Among other things, EPA’s 2015 coal ash rule required utilities to test the water near their coal ash dumps to make sure hazardous chemicals, like arsenic, lead, chromium, mercury and other toxins were not leaking into drinking water sources.
Coal ash contains concentrated levels of heavy metals, which are released to water when the ash is dumped into unlined pits. Requirements to monitor the water around dump sites—and to clean it up, if poisoned—are set to go into effect at all coal ash dumpsites next month.
“EPA’s willingness to consider massive rollbacks of the safeguards that protect against coal ash spills and drinking water contamination threatens to hurt communities living near coal-fired power plants,” said Dalal Aboulhosn, the Sierra Club’s Deputy Legislative Director for Land and Water. “Science and safety must guide EPA’s policy, not the bottom lines of polluters trying to avoid accountability.”
EPA’s action comes in response to petitions filed by the Utilities Solid Waste Activities Group, a trade organization that has long fought against the common-sense pollution protections for coal ash dumps, and by AES-PR, which operates a coal-fired power plant in Puerto Rico. Today, over 1,400 coal ash waste dumps are spread across the nation, and in at least 200 cases, the toxic waste is known to have contaminated water sources. About 70 percent of the toxic dumps are located in low-income areas. The impact on communities throughout the nation is immense.
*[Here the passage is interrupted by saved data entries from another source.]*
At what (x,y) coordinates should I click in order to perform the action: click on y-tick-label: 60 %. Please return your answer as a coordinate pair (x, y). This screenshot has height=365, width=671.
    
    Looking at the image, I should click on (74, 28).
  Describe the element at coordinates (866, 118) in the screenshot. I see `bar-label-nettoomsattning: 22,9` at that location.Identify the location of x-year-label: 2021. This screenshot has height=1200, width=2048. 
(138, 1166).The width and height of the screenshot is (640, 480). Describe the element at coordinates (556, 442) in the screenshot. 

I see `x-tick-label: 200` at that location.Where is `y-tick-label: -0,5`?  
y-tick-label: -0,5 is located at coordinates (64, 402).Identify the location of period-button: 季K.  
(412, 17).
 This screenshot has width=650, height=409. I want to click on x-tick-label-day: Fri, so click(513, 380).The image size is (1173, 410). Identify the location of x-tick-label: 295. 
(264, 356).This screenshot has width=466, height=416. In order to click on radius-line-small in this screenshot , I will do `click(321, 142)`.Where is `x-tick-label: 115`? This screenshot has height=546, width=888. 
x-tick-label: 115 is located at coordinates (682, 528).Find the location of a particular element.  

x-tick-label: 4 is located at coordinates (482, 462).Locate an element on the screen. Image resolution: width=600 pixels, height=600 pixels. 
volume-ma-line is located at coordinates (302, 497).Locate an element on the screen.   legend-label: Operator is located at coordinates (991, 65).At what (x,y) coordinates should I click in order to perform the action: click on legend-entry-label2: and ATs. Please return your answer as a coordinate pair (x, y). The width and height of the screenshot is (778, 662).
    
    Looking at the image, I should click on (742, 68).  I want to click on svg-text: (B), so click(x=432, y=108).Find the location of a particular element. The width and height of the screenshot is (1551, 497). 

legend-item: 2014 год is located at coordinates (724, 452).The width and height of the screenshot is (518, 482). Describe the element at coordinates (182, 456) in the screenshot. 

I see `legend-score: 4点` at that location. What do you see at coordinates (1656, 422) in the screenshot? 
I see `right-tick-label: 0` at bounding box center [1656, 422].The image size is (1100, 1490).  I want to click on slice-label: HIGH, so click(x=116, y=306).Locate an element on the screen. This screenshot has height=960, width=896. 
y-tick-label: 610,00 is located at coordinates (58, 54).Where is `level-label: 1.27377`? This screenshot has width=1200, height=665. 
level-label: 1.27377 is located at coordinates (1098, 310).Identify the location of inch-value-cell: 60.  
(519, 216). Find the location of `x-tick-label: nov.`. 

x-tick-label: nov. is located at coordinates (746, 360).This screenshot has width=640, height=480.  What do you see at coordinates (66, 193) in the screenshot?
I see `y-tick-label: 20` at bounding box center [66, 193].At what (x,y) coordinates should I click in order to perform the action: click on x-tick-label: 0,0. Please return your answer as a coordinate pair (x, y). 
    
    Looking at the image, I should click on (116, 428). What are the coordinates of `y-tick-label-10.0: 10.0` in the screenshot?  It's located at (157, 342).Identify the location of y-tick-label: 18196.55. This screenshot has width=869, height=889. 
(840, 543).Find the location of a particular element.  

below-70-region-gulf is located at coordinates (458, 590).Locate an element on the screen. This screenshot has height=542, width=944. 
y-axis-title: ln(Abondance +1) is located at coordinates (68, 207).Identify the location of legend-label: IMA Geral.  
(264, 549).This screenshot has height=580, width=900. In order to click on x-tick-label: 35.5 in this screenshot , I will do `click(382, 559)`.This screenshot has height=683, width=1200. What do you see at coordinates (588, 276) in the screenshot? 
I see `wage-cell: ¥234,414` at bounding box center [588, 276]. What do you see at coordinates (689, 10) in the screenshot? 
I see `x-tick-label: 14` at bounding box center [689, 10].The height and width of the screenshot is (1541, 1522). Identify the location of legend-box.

“Without these regulations, the public has little to no information about huge waste dumps across Illinois,” said Andrew Rehn, Water Resources Engineer for the Prairie Rivers Network. “There is no justification for keeping this information from the public. Reconsideration of the rule means jeopardizing the public’s access to critical data that would provide clear insight into how these dumps are impacting Illinois’s drinking water and community health.”
Federal protections are critical because the dumps are ticking time bombs. In 2008, the single-largest toxic waste spill in U.S. history happened when a billion gallons of coal ash sludge burst through a dam at the Tennessee Valley Authority Kingston plant and covered 300 acres, destroying dozens of homes. In 2014, a portion of a coal ash dump in North Carolina collapsed, fouling 80 miles of the Dan River with toxic sludge.
“It is disappointing to see this reversal from EPA,” said Shelby Ward, Staff Attorney for the Tennessee Clean Water Network. “Tennessee communities have faced pollution from coal ash contaminates leaching into water for many years. Correcting these health and safety impacts is long overdue.”